Code Analysis Flow

Availability

OSS

TL;DR

Use this workflow to reverse engineer an existing codebase into grounded architecture documentation.
Use it when you need to understand a repository, module, feature, or API before refactoring, onboarding, testing, modernization, or requirements recovery.
It produces either docs/<feature>/analysis.md for SMALL scope or docs/<feature>/module-<module>.md plus docs/<feature>/summary.md for LARGE scope.
It asks only critical or high impact questions, records assumptions, and keeps every claim tied to code or docs.
Requirements extraction is optional and runs only when you explicitly ask for it.
Review gates happen at critical unknowns, inside the optional requirements workflow when that branch is requested, and again before final approval of the analysis.

When To Use This Workflow

Analyze a repository, module, feature, API surface, or service boundary.
Explain how a system works without proposing implementation changes.
Build an architecture baseline before modernization or large refactoring.
Document components, data models, dependencies, logic flow, and edge cases.
Recover requirements from code when the original requirements are missing and you explicitly want requirements artifacts.

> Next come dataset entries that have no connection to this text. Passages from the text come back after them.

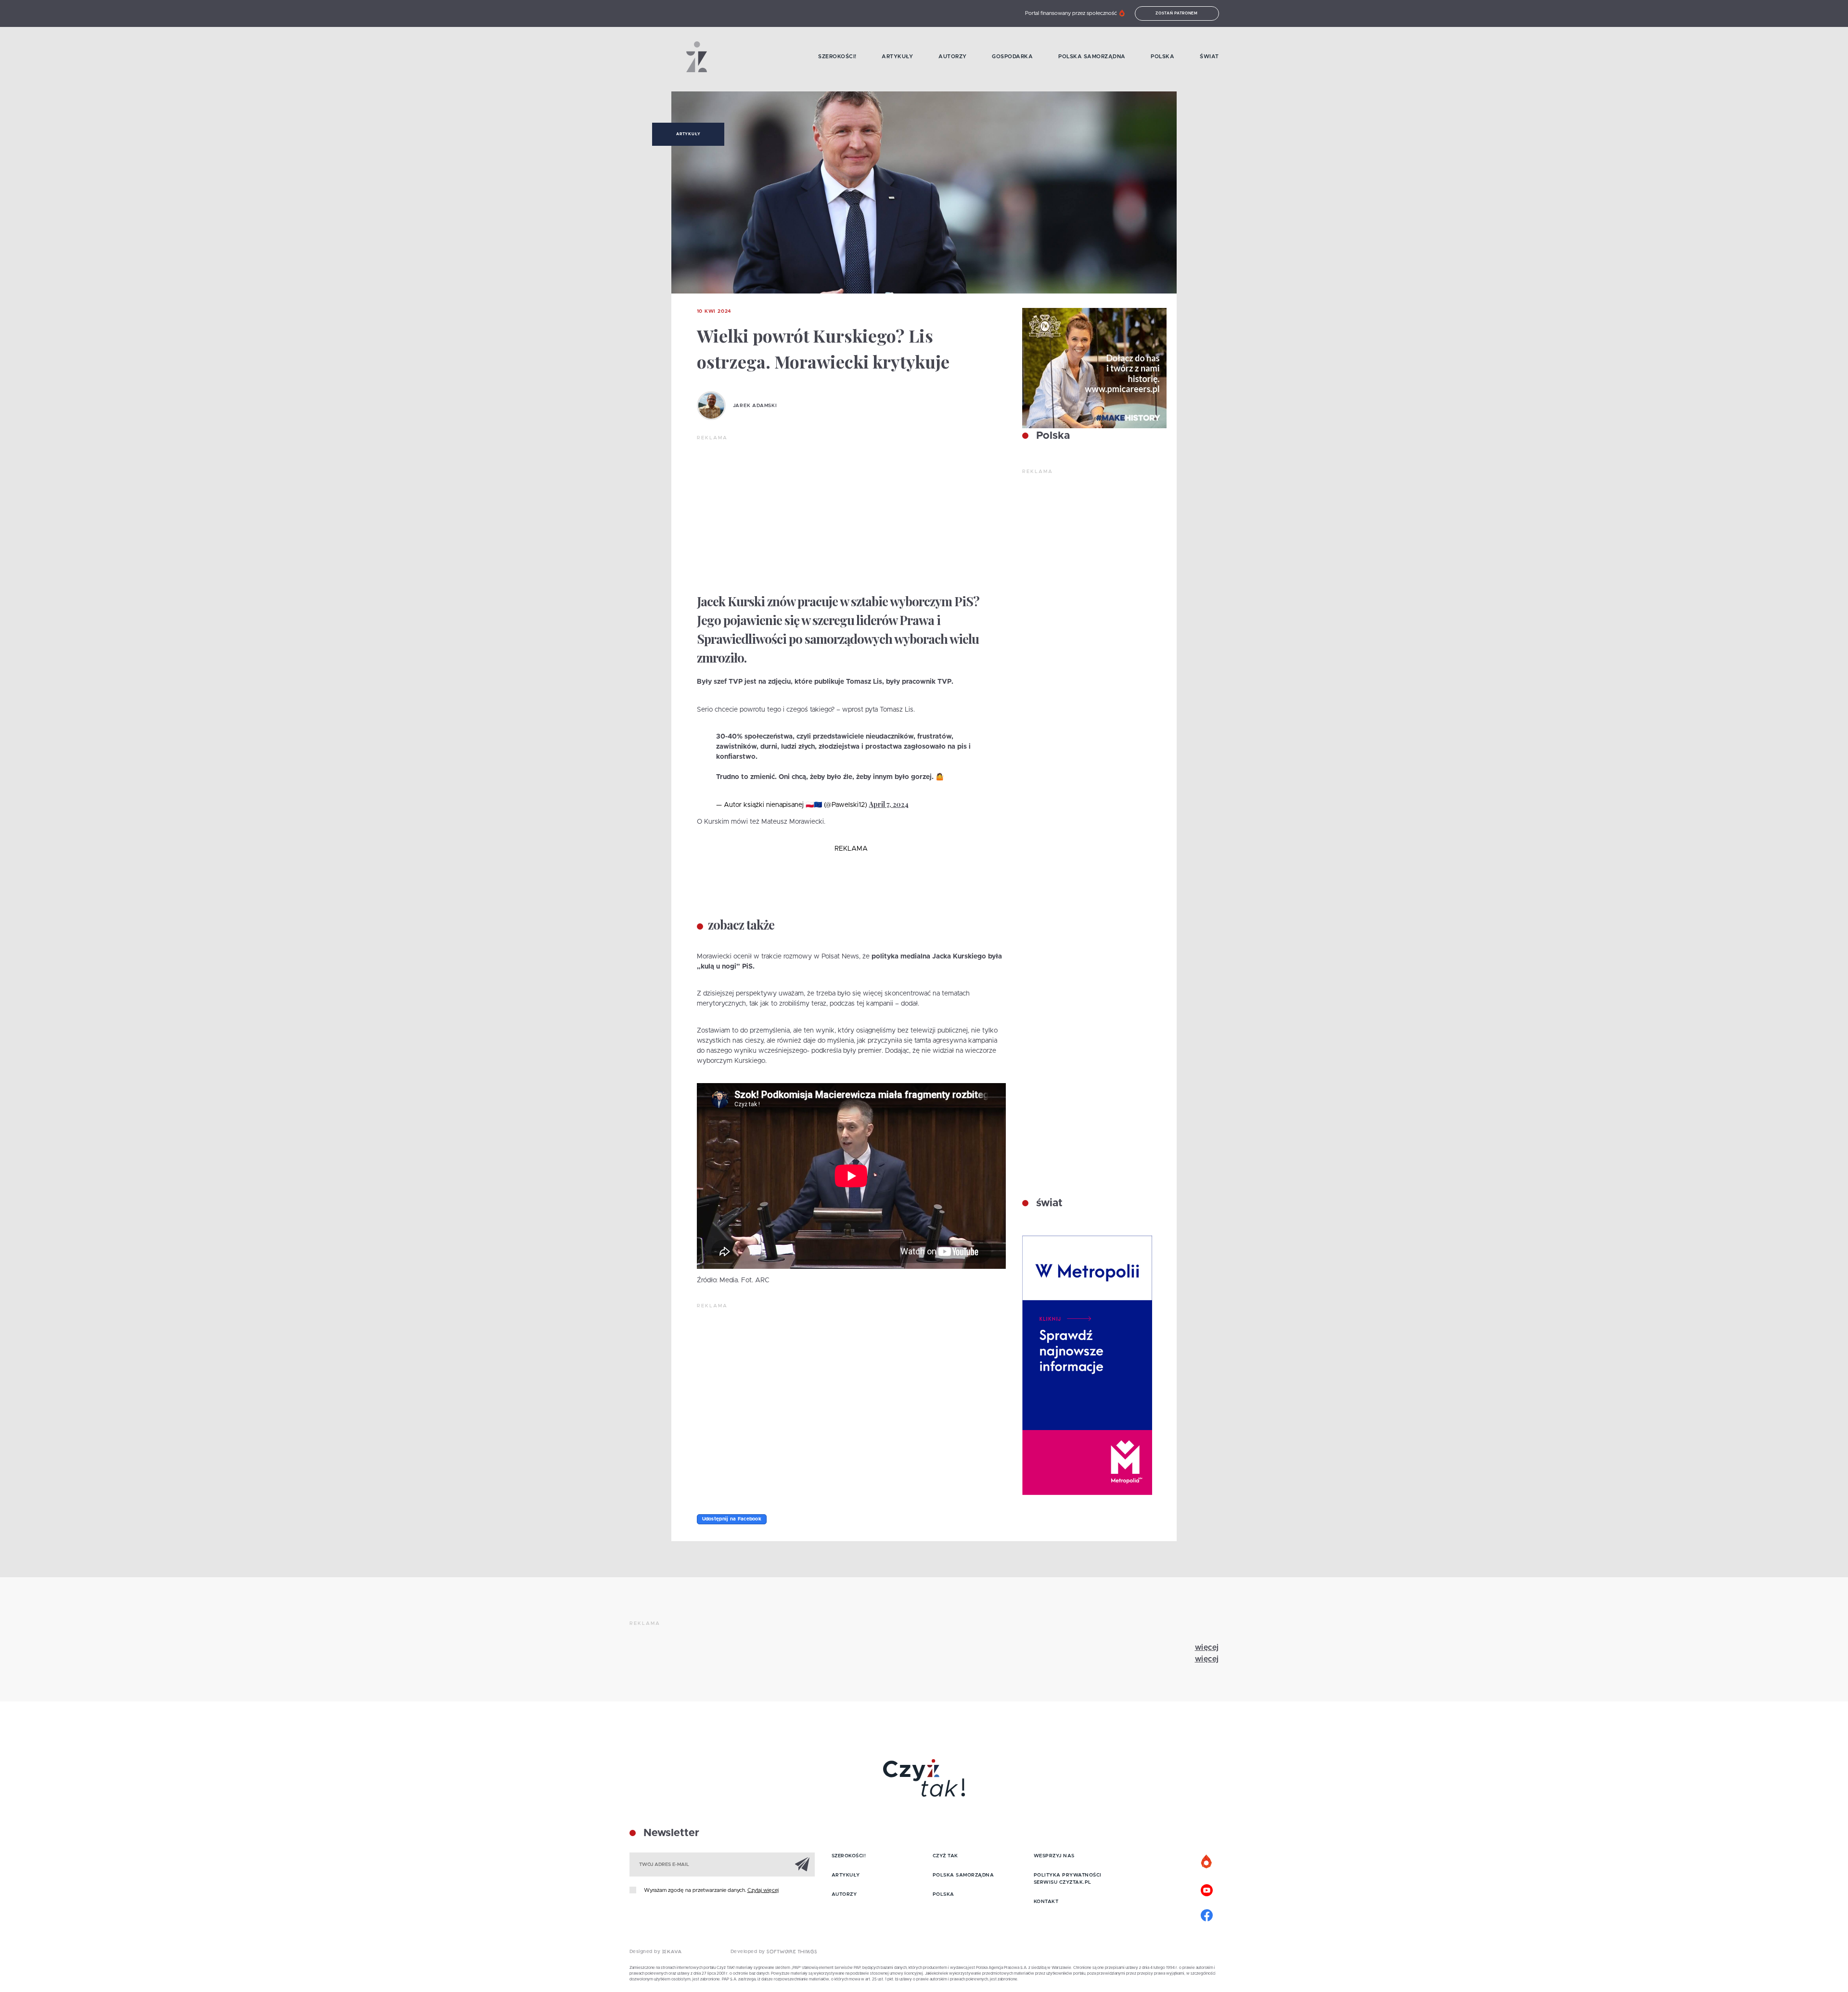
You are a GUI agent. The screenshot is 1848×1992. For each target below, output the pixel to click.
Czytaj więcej (763, 1890)
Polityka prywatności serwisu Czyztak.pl (1068, 1879)
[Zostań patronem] (1207, 1862)
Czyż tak (945, 1855)
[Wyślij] (802, 1864)
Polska (1162, 56)
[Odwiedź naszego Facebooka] (1207, 1914)
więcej (1207, 1647)
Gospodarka (1012, 56)
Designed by (645, 1951)
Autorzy (952, 56)
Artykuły (897, 56)
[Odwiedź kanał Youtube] (1207, 1889)
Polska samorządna (1092, 56)
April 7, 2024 (889, 804)
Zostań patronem (1176, 13)
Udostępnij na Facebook (732, 1519)
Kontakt (1046, 1901)
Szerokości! (837, 56)
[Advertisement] (851, 514)
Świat (1209, 56)
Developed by (749, 1951)
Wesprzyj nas (1054, 1855)
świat (1048, 1203)
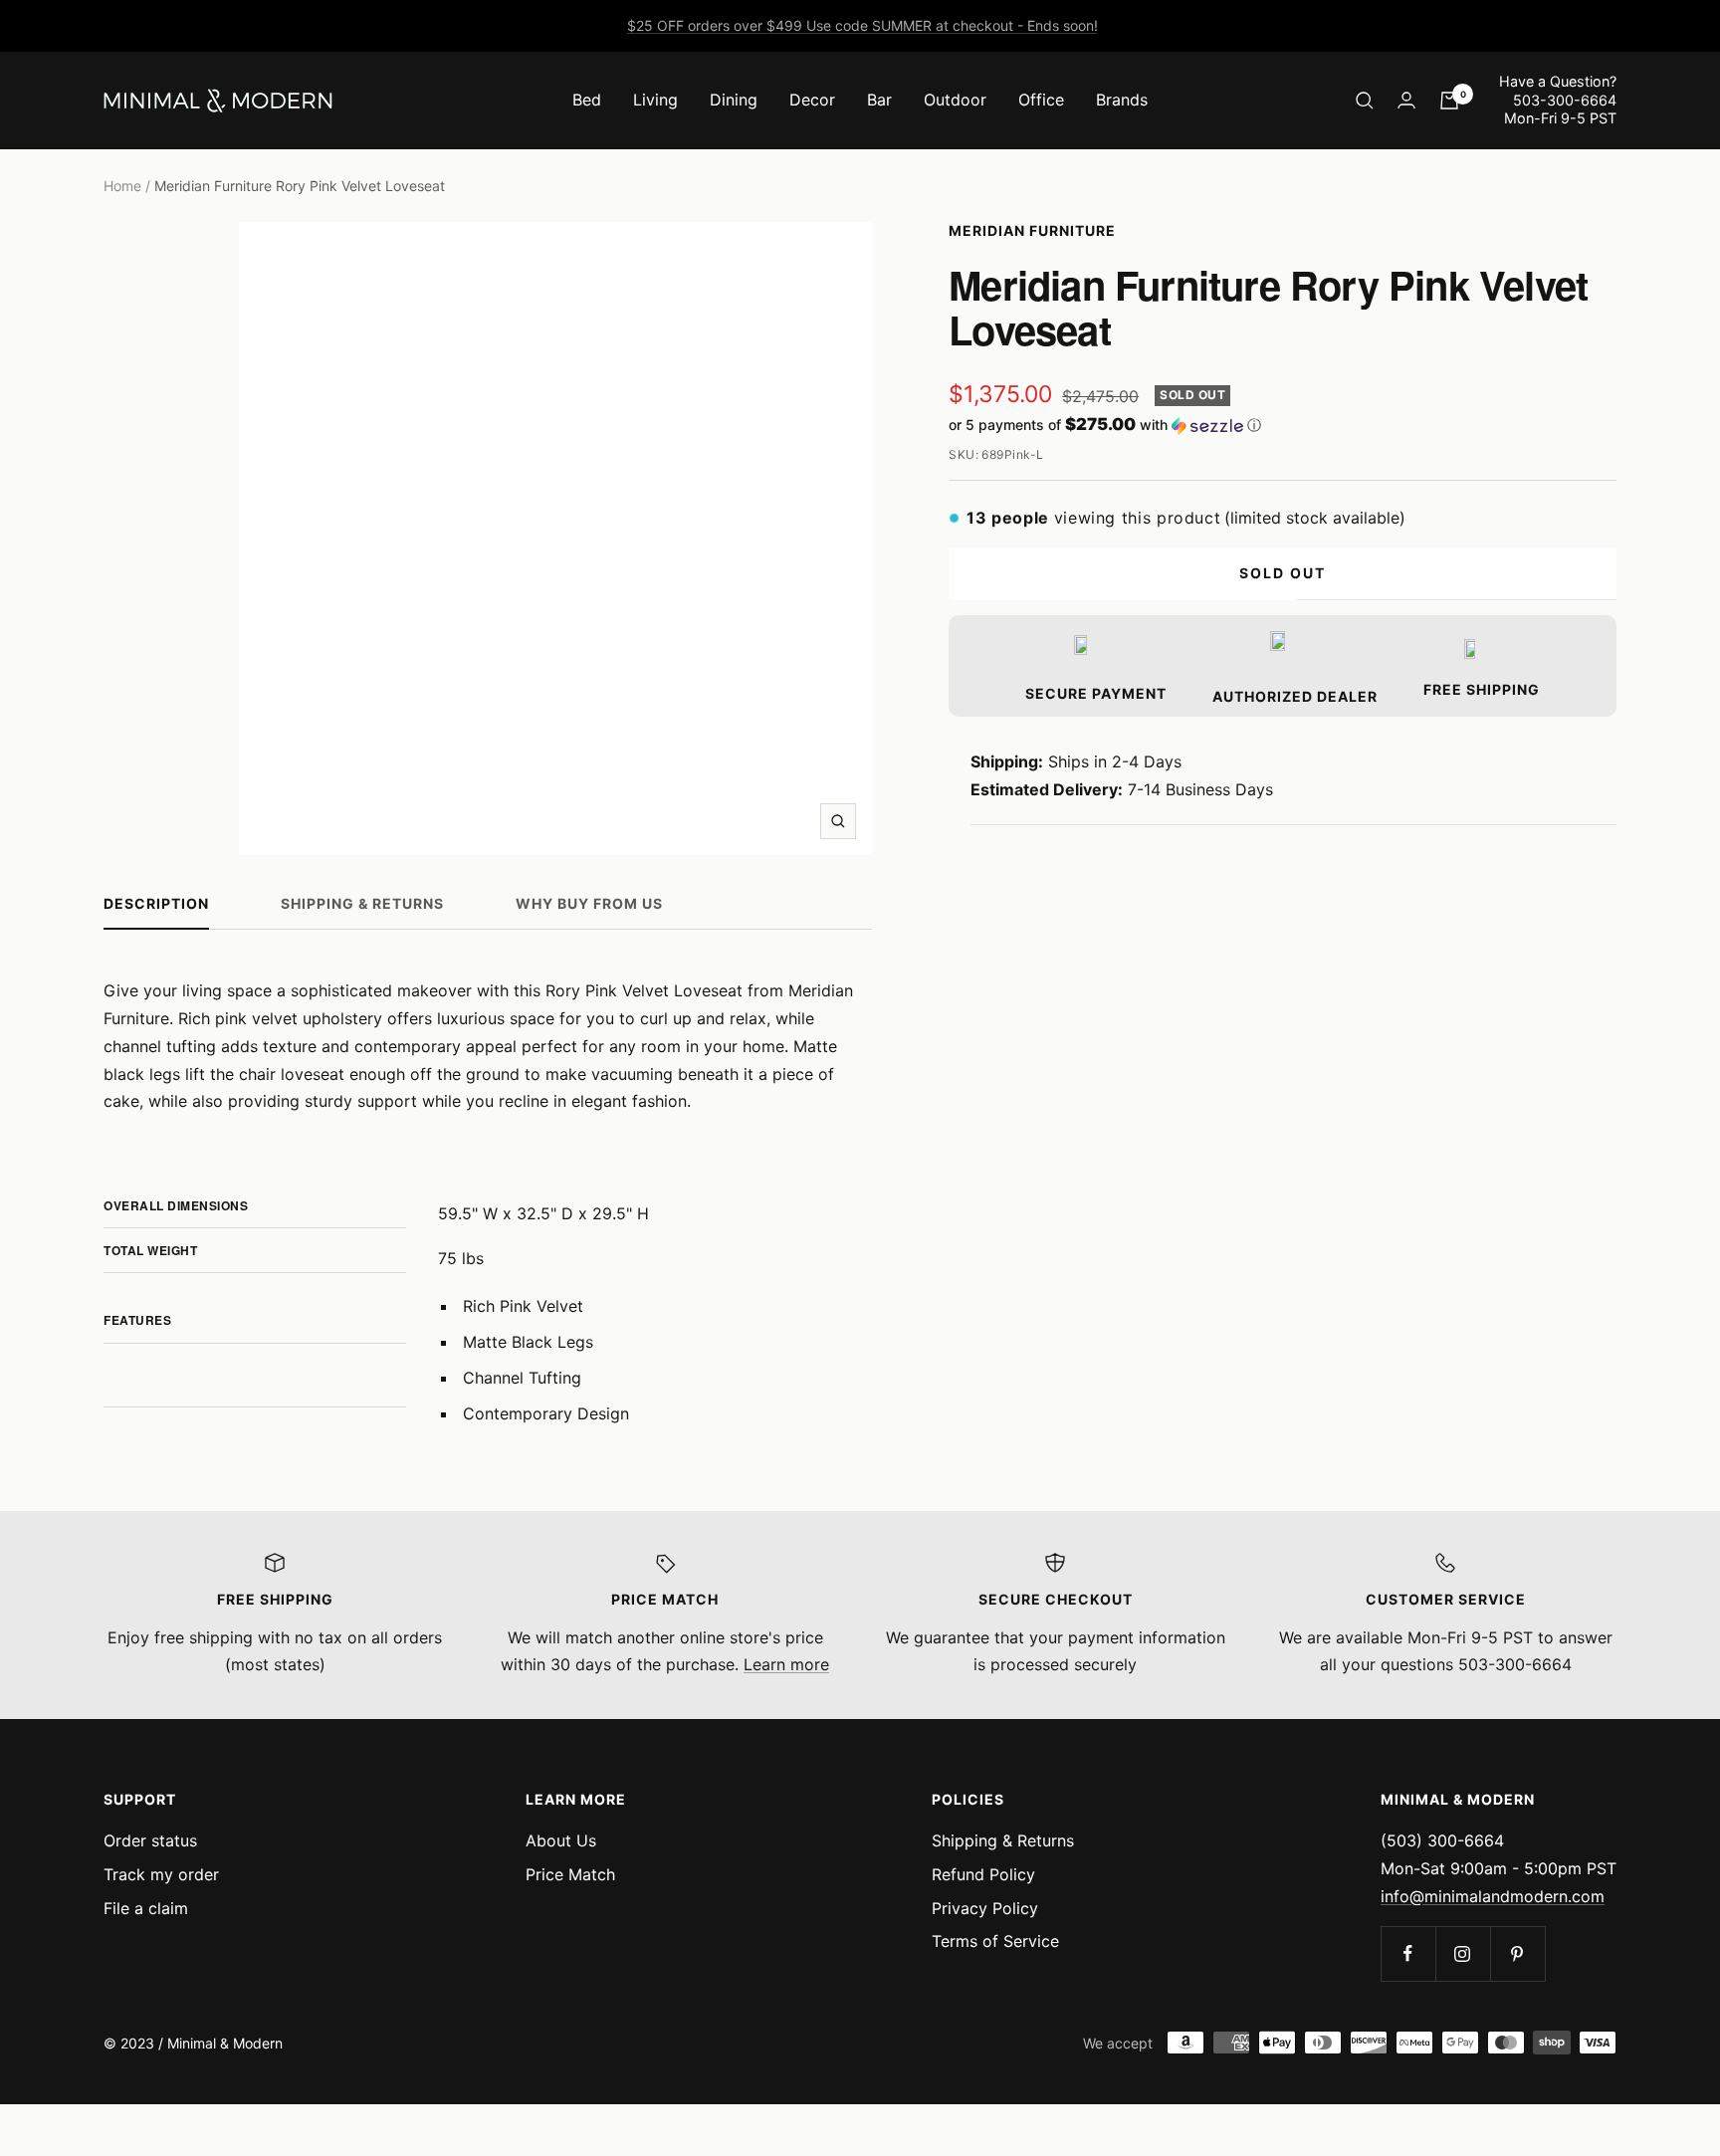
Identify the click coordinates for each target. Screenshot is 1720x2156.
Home (122, 185)
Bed (586, 99)
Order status (150, 1840)
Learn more (786, 1664)
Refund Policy (983, 1874)
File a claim (146, 1908)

When Not To Use This Workflow

Do not use it for implementation work. Use Coding Flow.
Do not use it for greenfield requirements from business intent. Use Requirements Documentation Authoring Flow.
Do not use it for broad external research. Use Research Flow.
Do not use it when your main goal is redesign, migration planning, or refactor proposals. This workflow documents current behavior first.

Before You Start

Prepare only the workflow specific inputs:

a precise target such as repository, module, feature, or path glob
the question you want answered
explicit non goals
whether you want requirements reverse engineering
known entry points if the behavior crosses APIs, webhooks, CLIs, jobs, or schedulers

Results improve when these Rosetta context files already describe the project well:

docs/CONTEXT.md
docs/ARCHITECTURE.md
docs/CODEMAP.md
docs/TECHSTACK.md
docs/DEPENDENCIES.md

For shared setup and general Rosetta usage, use Usage Guide and Overview.

How To Start

"Explain how the authentication system works."
"Analyze the payment module and document its components, data flow, and external dependencies."
"Reverse engineer the billing API into architecture docs without proposing changes."
"Extract requirements from the reporting module and document the current behavior first."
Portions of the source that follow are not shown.